Individual Development Accounts encourage savings efforts among the poor by offering participants matches for their own deposits. The programs also offer education in basic economics and finance. The programs are implemented by community-based organizations in partnership with financial institutions that hold the deposits, and are funded by both public and private sources.
While most of the women interviewed reported that finances were not openly discussed in their families during their childhood, they also remembered their parents encouraging them to open savings accounts, and set rules for saving paychecks or birthday money. In view of this contradiction, Shobe and Christy-McMullin suggest IDA programs could incorporate content in their economic education materials that would teach parents how to help their children learn to develop assets.
One barrier the women cited was the conflict between their need to save money and their desire to spend it on activities related to their children, such as recreation or buying toys. Shobe and Christy-McMullin’s article recommends that IDA programs support the need for families to have fun while saving money by providing information about free or inexpensive activities in the community, or even by putting together such activities on a regular basis.
An IDA program Christy-McMullin worked with in Kansas City held quarterly activities, which families could attend free or by bringing a potluck dish. She found that communication with participants went a long way toward helping the program develop activities the families would enjoy.
“One thing they can do is ask the participants what they would like to do,” Christy-McMullin pointed out. “That way they at least know what the participants want. They can get all kinds of good ideas just by asking.”
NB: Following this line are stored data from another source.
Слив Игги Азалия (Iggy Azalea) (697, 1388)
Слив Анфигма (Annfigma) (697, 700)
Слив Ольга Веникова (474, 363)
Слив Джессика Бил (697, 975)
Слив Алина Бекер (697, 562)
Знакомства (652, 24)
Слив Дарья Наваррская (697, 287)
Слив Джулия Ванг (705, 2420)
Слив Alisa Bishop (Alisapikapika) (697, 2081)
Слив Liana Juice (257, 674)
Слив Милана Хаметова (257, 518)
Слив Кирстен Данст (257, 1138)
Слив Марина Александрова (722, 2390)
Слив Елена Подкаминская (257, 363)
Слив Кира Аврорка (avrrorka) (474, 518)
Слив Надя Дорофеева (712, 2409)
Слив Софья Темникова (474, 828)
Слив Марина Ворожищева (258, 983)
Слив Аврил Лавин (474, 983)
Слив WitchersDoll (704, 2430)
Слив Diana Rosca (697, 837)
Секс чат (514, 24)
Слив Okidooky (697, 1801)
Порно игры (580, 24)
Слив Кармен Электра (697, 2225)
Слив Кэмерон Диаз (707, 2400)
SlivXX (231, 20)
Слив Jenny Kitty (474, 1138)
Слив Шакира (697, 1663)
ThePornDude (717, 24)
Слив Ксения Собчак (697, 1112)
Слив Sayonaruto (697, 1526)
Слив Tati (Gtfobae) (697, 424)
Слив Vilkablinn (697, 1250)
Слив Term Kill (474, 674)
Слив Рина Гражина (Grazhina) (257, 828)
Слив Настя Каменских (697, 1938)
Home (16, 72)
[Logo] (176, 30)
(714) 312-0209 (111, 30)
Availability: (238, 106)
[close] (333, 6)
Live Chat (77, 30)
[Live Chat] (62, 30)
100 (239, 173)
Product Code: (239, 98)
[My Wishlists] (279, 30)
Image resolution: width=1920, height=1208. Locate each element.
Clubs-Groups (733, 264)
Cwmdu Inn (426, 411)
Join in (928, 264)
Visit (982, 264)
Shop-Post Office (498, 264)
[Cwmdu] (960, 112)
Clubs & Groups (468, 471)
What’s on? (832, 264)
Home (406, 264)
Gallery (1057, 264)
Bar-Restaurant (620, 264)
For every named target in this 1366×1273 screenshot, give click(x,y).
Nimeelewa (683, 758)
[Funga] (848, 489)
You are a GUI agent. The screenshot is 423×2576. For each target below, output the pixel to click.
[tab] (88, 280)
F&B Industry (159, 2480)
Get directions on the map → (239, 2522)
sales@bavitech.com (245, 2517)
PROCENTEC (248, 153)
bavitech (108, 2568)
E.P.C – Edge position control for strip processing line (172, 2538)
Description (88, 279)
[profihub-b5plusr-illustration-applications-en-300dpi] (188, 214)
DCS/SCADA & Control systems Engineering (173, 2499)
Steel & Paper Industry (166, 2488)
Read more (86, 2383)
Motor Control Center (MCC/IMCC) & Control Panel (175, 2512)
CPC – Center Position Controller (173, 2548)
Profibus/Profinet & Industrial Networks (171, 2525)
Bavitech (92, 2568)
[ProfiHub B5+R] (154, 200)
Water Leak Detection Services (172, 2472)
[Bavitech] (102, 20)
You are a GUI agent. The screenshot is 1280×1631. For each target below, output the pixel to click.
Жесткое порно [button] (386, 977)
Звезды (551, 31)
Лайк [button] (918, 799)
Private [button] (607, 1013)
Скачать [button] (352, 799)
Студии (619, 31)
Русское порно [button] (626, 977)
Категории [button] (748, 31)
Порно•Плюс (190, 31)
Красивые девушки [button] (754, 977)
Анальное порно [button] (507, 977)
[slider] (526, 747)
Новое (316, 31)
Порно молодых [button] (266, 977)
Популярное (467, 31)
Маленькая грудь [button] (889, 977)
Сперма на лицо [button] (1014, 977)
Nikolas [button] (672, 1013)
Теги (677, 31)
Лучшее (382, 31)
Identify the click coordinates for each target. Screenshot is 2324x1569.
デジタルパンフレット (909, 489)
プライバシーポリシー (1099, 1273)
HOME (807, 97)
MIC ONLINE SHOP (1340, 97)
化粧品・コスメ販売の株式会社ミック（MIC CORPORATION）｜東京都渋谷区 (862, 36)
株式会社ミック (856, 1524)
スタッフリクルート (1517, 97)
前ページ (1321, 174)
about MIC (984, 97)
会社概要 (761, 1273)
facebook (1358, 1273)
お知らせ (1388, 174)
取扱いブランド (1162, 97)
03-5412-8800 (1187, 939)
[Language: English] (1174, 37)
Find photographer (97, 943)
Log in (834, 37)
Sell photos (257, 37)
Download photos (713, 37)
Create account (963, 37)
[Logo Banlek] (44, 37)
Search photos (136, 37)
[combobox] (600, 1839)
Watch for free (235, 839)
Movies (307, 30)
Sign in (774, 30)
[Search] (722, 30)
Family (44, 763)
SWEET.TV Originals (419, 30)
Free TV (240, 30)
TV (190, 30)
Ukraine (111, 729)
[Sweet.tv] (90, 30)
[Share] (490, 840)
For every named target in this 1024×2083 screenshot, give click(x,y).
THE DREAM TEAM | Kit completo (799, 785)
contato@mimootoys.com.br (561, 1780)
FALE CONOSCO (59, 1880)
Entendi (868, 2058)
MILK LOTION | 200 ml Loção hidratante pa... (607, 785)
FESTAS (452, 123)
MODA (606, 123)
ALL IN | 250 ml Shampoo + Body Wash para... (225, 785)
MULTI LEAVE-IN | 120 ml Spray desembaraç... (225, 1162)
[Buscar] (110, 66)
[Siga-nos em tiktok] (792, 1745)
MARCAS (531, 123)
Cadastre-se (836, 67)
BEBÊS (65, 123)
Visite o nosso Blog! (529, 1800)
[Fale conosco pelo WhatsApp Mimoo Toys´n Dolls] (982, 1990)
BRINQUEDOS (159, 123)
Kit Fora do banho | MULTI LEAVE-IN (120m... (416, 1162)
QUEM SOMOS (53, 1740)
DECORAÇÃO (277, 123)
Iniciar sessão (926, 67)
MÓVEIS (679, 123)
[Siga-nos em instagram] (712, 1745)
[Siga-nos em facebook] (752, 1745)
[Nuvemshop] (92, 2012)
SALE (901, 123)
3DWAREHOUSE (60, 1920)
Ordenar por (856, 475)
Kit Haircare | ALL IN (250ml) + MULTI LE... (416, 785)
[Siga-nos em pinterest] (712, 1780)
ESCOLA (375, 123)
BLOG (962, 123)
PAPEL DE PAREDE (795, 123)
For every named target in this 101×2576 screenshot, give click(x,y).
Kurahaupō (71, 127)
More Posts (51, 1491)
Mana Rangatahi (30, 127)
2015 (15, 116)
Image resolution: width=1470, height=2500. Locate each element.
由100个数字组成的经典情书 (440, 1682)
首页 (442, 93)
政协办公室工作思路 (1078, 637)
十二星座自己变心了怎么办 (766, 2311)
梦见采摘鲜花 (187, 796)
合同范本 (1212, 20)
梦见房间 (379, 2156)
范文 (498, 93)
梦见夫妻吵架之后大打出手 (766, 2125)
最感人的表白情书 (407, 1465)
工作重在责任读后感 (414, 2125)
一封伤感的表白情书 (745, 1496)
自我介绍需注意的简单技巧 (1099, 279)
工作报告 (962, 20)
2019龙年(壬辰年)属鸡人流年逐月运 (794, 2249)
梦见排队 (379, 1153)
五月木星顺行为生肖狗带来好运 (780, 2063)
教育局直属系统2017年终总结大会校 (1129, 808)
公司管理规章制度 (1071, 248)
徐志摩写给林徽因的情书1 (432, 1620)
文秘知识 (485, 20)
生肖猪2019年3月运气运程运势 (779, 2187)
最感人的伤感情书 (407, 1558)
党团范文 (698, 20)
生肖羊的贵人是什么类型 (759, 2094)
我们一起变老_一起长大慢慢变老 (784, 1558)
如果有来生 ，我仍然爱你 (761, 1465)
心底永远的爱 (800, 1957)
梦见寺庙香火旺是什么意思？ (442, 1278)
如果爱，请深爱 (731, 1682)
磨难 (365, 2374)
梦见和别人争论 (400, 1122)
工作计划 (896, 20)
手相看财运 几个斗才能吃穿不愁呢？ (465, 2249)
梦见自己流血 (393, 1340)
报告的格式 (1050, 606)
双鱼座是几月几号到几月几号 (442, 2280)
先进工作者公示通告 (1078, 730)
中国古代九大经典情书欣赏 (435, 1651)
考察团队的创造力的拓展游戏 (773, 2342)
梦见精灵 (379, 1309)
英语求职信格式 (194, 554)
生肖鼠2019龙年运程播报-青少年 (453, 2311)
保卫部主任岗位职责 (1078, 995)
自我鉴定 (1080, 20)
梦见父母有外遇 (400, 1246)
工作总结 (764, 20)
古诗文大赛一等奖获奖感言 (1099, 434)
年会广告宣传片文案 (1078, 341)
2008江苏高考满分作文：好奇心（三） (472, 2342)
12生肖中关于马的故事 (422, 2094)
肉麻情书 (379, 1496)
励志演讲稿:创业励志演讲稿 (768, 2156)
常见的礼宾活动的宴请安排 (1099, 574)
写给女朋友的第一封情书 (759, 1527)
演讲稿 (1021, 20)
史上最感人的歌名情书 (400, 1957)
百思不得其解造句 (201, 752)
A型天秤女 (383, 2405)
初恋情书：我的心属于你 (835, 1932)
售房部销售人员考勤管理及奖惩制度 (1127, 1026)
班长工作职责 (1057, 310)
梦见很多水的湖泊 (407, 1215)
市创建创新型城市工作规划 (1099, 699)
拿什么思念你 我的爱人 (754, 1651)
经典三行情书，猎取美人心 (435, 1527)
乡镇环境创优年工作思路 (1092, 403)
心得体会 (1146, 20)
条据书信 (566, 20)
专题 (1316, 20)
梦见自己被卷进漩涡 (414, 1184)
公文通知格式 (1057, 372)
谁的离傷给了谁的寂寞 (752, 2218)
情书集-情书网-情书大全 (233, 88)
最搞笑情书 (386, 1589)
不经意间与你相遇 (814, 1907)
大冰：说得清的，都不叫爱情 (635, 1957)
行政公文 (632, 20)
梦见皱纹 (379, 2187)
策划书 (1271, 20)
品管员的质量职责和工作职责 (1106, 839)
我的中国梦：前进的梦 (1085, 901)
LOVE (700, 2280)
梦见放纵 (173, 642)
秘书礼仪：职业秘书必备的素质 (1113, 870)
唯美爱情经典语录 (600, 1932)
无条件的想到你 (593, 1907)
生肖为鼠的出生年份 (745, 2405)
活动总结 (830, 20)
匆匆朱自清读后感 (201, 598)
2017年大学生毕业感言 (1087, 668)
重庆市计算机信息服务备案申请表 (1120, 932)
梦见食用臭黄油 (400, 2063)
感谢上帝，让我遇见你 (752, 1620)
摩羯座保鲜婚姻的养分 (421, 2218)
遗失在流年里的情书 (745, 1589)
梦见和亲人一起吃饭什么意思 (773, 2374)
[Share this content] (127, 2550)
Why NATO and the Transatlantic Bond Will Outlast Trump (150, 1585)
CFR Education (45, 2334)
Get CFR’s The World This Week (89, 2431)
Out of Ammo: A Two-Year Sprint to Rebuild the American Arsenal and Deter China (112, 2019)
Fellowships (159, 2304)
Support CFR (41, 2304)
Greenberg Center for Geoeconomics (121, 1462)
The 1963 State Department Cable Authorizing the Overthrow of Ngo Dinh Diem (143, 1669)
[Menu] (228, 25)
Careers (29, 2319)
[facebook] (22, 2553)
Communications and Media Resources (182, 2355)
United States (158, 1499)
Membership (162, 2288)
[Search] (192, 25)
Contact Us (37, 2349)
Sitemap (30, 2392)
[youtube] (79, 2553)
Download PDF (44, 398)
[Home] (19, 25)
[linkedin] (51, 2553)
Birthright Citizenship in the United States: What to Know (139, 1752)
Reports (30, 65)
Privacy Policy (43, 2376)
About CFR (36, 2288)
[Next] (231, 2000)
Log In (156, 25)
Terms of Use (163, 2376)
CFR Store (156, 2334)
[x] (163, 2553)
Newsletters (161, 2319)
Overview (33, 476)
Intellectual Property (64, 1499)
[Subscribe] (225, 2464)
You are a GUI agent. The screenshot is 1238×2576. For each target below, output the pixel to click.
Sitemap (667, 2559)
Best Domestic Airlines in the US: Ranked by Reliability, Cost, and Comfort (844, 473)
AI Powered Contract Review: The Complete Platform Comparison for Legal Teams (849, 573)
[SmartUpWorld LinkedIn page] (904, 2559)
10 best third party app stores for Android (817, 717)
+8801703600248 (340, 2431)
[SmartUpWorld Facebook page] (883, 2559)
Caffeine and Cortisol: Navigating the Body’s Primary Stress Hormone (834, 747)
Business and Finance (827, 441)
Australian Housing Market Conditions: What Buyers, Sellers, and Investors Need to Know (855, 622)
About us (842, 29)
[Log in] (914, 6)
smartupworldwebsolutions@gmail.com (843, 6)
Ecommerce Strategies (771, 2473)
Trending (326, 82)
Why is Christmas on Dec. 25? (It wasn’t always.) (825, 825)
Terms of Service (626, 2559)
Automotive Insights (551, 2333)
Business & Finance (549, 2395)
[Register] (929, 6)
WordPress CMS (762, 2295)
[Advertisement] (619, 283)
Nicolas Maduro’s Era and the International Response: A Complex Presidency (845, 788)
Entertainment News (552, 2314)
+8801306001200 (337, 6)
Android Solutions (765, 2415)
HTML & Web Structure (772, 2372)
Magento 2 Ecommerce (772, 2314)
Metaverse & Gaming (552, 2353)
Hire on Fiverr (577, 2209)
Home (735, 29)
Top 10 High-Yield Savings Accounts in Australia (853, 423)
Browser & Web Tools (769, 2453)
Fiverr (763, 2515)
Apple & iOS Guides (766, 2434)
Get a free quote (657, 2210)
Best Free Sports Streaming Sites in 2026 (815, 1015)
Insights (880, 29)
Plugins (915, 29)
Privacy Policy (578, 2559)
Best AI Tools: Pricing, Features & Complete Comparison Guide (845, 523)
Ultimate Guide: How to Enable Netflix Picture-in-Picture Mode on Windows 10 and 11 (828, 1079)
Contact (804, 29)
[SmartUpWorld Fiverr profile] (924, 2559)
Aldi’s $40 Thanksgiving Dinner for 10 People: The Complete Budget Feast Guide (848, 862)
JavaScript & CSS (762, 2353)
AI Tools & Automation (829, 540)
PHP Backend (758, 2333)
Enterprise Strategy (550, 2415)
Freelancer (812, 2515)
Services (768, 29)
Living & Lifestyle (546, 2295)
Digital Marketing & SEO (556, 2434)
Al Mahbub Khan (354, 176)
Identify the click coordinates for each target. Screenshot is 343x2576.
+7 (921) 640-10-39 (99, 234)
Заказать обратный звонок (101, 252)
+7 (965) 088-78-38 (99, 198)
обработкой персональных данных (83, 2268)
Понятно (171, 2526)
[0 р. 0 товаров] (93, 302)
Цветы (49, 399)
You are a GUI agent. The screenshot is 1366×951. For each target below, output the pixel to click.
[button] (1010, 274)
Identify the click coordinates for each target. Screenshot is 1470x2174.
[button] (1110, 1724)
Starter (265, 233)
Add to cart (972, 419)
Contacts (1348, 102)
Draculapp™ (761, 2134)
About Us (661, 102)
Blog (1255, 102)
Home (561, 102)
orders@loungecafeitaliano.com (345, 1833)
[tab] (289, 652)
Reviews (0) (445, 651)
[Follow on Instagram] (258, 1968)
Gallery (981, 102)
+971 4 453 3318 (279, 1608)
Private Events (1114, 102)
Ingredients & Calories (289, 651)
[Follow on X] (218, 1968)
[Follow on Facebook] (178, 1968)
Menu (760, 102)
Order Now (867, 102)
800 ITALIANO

The women interviewed in the study also reported difficulty managing the cost of auto maintenance and transportation. The participants often had to forgo paying their monthly bills in order to have their vehicles repaired. IDA programs could help participants overcome this barrier by having resources and referrals within the community to assist these needs, or implementing policies that would allow savings goals to include purchasing cars.
The researchers advocate more flexible rules for savings and withdrawal options that would better suit individual families’ circumstances and unexpected expenses. Examples of this include decreasing early withdrawal penalties, offering additional economic education classes, decreasing the age limit from 18 to include youths, and increasing the match rate for the working poor.
Shobe and Christy-McMullin’ urged social workers to advocate for increased funding in asset-building policies, such as Assets for Independence Act and increased political support for more universal IDA policies.
The researchers hope some of the more striking findings revealed by the interviews can help debunk myths about low-income individuals.
“People think poor people are different than other people, but the big lesson is that these stories were similar,” Christy-McMullin said. “It’s not about them being inadequate, as much as it is about a lack of support and resources in the community.”
She pointed out that the women were not necessarily poor as children.
“More often, it was through some other circumstance, such as domestic violence or teen pregnancy, that they became poor,” she said.
While most research into IDA programs has been done on the amount of savings, characteristics of the programs and the types of assets purchased, future research should examine the relationship among matching funds, savings patterns and purchases of assets. Given the small sample studied in Shobe and Christy-McMullin’s research, they also recommend that further research incorporate larger, random samples and examine whether the programs and policies work better for one population than for another.